After joining the study, treatment will begin within 8 weeks (56 days) of receiving the diagnosis of Type 1 Diabetes.

Treatment will be assigned randomly, meaning it will be determined by chance. This is a double-blind study, which means neither the participant nor the medical team will know whether teplizumab or placebo (an inactive substance with no medication) is being administered.

Teplizumab is administered as an intravenous infusion, which means the medication is delivered directly into a vein through a drip. The placebo is administered in the same manner.

The medication is provided as a concentrate for solution for infusion, which is prepared before administration.

The assigned treatment (either teplizumab or placebo) will be administered through intravenous infusion.

The infusions will be given according to a specific schedule determined by the study protocol.

During each infusion visit, vital signs and any reactions to the treatment will be monitored.

The main study period lasts 52 weeks (approximately one year).

During this time, multiple assessments will be conducted to evaluate how well blood sugar levels are controlled.

Regular measurements of HbA1c (glycated hemoglobin) will be taken. This is a blood test that shows the average blood sugar level over the past 2 to 3 months.

The amount of insulin needed for meals (called prandial insulin) will be tracked. The study will monitor how many days the participant can manage without needing insulin at mealtimes.

C-peptide levels will be measured. C-peptide is a substance produced by the pancreas that indicates how much insulin the body is still able to produce naturally.

A mixed meal tolerance test will be performed. This test involves drinking a standardized meal replacement drink, and then blood samples are taken over a 2-hour period to measure how the body responds.

Continuous glucose monitoring may be used. This involves wearing a small sensor that tracks blood sugar levels throughout the day and night.

The amount of time blood sugar stays within the target range (70-180 mg/dL) will be measured. This is called time-in-range.
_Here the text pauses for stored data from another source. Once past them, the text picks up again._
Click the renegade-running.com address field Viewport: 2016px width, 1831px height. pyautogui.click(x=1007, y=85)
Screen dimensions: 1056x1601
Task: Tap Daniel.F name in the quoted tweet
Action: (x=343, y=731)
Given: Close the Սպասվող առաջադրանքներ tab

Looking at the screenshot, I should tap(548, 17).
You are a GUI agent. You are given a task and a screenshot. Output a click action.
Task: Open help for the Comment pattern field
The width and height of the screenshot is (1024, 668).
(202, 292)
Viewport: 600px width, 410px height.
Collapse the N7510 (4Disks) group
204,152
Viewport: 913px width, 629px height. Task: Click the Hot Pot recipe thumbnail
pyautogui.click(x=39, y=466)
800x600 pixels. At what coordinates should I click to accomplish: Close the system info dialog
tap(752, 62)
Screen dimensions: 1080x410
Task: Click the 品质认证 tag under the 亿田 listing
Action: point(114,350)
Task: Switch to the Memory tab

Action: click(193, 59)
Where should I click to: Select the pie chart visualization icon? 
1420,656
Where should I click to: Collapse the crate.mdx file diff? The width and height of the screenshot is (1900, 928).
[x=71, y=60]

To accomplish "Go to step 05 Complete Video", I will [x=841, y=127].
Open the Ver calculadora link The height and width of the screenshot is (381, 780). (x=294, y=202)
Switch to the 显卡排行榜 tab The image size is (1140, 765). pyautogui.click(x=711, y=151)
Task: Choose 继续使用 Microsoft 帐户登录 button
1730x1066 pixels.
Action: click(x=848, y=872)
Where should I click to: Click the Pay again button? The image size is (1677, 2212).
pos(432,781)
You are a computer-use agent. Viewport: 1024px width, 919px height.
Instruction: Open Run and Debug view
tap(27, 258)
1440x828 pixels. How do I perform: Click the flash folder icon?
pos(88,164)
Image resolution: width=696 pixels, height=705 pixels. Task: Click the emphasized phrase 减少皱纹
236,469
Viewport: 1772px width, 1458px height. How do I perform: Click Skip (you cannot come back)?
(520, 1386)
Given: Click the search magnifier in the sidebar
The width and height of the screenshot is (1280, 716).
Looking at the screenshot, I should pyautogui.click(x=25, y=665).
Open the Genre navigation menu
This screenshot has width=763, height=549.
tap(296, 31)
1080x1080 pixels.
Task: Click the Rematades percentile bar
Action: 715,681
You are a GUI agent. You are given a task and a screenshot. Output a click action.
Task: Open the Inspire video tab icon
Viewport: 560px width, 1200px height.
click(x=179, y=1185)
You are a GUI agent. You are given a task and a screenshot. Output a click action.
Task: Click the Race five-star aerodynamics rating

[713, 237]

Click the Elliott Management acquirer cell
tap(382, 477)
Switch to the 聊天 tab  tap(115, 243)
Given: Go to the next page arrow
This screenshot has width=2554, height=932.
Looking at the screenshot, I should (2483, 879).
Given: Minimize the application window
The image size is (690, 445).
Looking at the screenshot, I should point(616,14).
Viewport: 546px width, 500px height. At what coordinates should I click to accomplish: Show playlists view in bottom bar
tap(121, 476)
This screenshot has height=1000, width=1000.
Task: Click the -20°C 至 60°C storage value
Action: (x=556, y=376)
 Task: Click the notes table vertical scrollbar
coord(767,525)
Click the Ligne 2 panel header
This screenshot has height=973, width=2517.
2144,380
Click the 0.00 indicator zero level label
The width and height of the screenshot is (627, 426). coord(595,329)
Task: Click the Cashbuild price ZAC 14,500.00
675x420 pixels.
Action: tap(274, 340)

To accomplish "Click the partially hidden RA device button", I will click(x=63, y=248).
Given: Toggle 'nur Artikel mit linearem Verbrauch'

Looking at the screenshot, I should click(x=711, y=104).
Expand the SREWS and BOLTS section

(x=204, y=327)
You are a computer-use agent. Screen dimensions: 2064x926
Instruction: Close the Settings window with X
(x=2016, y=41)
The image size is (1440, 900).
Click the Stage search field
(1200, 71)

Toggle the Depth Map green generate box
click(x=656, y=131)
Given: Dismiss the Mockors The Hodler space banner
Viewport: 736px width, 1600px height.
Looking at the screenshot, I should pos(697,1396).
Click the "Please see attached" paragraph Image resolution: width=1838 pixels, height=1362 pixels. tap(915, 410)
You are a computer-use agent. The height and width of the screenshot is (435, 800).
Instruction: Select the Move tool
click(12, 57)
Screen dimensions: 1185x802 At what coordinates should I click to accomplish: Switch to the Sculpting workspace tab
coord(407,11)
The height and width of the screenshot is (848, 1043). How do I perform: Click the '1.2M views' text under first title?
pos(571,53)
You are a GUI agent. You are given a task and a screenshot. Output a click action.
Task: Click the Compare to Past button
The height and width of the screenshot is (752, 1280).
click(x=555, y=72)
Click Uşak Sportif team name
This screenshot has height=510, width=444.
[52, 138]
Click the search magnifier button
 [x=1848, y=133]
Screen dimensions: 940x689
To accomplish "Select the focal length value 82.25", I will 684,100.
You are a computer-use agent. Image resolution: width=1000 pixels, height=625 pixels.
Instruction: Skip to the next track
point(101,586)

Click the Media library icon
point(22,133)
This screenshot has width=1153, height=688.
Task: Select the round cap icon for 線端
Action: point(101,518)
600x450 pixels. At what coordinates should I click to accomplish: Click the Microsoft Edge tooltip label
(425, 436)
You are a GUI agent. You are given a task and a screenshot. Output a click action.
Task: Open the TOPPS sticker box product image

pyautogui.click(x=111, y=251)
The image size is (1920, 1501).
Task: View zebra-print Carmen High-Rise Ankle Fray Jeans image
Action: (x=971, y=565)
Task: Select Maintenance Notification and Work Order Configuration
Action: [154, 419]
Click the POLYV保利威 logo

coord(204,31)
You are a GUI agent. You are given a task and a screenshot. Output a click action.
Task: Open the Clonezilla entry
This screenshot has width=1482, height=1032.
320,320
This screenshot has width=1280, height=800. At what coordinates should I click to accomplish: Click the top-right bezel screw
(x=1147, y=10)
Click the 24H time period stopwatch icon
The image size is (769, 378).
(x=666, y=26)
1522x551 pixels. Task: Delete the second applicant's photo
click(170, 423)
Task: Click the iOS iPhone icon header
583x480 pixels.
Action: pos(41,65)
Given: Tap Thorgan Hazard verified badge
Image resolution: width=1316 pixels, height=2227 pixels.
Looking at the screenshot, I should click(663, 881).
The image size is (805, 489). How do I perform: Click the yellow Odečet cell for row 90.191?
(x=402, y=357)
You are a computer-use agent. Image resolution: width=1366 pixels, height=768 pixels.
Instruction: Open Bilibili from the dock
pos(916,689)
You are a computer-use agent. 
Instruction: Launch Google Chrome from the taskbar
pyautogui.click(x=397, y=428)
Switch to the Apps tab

Any episodes of hypoglycemia (low blood sugar) will be recorded and classified according to their severity.

All side effects, adverse events, and any serious health problems will be documented throughout the study period.

Throughout the study, safety will be continuously monitored.

Blood samples will be taken to check for antidrug antibodies. These are proteins the immune system might produce in response to the medication.

Blood samples will also be analyzed to measure the concentration of teplizumab in the bloodstream at various time points. This helps determine how the body processes the medication.

Any health changes, side effects, or concerns will be evaluated and recorded.

If serious side effects occur, treatment may need to be stopped.

After completing the 52-week main study period, there will be additional follow-up.

The total study duration extends until approximately December 2028.

Follow-up visits will continue to assess long-term effects and safety.

Diabetes management and insulin requirements will continue to be monitored.

The ability of the pancreas to produce insulin naturally will be assessed through continued C-peptide measurements.

Female participants of childbearing potential must use highly effective contraception (with less than 1% failure rate) during the treatment period and for at least 30 days after the last dose of study medication.

Pregnancy tests will be performed at screening and within 24 hours before the first treatment administration.

If breastfeeding, the participant must stop breastfeeding during treatment and for 20 days after the last dose. Breast milk must be pumped and discarded during this time.